Trinity Mirror chief executive Simon Fox has denied that his company took an "ostrich like" approach to phone-hacking and issued a robust defence of the Sunday Mirror sexting sting which this week prompted minister Brooks Newmark to resign.
In an email to staff he said: "We have been in the news recently for all the wrong reasons."
On phone-hacking he said: "As you know, last week we admitted liability to 4 individuals in respect of phone hacking, it is clear that in the past, parts of our industry, including ourselves, fell well below the standards expected of us.
"Where we believe – on good evidence – this has happened, we will apologise and compensate those affected. In our half year financial accounts, we set aside money to deal with the costs of settling these actions and we continue to believe that these sums are appropriate and sufficient.

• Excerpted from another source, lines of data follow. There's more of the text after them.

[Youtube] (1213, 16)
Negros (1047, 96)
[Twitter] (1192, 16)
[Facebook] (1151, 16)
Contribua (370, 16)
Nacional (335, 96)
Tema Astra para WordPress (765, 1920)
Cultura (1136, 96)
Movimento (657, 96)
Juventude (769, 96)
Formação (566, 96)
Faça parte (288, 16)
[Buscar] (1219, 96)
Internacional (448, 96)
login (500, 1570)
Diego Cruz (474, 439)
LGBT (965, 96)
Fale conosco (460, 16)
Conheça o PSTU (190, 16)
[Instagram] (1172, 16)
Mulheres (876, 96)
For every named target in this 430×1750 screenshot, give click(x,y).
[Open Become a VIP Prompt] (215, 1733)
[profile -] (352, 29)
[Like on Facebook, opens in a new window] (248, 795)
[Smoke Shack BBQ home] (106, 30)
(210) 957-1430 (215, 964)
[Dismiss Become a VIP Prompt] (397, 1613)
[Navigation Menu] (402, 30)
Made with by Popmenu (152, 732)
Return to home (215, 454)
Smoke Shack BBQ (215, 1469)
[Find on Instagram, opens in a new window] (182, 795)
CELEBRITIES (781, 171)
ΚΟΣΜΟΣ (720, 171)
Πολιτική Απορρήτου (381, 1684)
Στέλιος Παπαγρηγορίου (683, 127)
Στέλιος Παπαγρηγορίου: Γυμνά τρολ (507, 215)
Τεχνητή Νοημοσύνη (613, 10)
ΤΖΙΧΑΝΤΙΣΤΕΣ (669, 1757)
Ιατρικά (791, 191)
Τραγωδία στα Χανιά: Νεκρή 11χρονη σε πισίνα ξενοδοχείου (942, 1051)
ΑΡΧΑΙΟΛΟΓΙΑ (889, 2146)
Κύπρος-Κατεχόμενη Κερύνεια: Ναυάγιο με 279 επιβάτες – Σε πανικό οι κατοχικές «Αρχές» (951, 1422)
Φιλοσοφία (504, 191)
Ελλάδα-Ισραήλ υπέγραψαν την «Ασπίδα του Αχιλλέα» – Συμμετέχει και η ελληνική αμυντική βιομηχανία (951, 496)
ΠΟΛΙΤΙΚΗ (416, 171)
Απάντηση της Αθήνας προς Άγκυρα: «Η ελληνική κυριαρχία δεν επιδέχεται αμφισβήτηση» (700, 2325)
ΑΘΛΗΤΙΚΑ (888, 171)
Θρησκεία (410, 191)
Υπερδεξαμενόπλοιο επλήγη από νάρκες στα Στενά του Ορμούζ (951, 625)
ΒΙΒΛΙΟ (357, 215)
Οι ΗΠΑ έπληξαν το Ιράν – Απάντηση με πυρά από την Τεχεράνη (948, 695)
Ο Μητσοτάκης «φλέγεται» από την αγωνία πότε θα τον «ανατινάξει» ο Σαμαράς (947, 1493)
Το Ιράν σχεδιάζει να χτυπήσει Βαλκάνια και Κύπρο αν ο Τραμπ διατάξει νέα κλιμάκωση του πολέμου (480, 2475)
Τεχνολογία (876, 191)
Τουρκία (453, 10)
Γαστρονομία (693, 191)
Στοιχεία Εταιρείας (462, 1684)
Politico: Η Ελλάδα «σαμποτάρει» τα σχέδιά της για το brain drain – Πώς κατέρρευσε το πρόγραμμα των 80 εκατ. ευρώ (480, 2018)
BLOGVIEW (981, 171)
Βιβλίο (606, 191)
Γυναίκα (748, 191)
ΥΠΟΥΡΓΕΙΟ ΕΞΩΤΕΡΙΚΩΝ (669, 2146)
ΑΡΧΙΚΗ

"As a number of our former journalists have been arrested, I am unable to comment on any possible criminal cases for the obvious legal reasons.
"It has been suggested that we have adopted an ostrich like approach to hacking – if we ignored it, it would go away and that we have not held any proper form of investigation. This could not be further from the truth."
He said that the company has conducted "a very extensive investigation" into phone-hacking at its titles, adding that "short of ripping up the floorboards in a way that would disrupt the running of the group, we have done everything that could have been done".
He said that independent outside "e-forensic experts" and lawyers have been engaged at "considerable expense" to review "many tens of millions of pieces of data".
Fox said this process has prompted the recent settlements in civil cases. Last month Trinity Mirror admitted phone-hacking at its national titles for the first time and settled ten civil claims.
Fox has also defended the Sunday Mirror's publication of an undercover sting in which a reporter posed as a "twentysomething Tory PR girl" on Twitter prompting former Civil Societies minister Newmark to send him a revealing photograph of himself.
Fox said: "Whilst this has attracted a barrage of negative comment and the threat of an IPSO investigation, we believe that we were right to publish this story on public interest grounds.
"If you have only read or heard the coverage rather than read The Sunday Mirror itself, you will have been left with a very wrong impression of what we did. Most importantly we did not publish any photographs of the women in the story. Nor did we list any names of any MPs other than Brooks Newmark.
"The images of the women that you have seen widely reproduced were put there by other publications. The same goes for other MPs including those who have said that they will complain to IPSO.
"Mr Brooks Newmark was not just an MP but a Minister (for civil society), with security clearance who took a role in foreign affairs and was co-founder for the campaign group 'Women2Win', an initiative designed to get more women into politics.
"We acquired this story from a reputable freelance reporter who had set up a fake Twitter account as a Tory PR woman under the name of 'Sophie'. She/he 'followed' on Twitter a number of MPs, celebrities and news organisations.
"It is significant that it was Brooks Newmark who initiated the move away from the public forum and into private communication with 'Sophie'. Since publication of our story and his resignation Mr Newmark has said that he 'has nobody to blame but himself'."
Fox did however admit that the use of pictures of models without their permission in the course of the sting was wrong.
He said: "We thought that the photos of "Sophie" used on the twitter account were posed by models but we now know that some real pictures were used without permission. When we discovered the truth we recognised that the use of these pictures had been wrong and issued an apology to the women involved. We have been in contact with one of them and indeed she will be telling us her side of the story in next weekend's paper."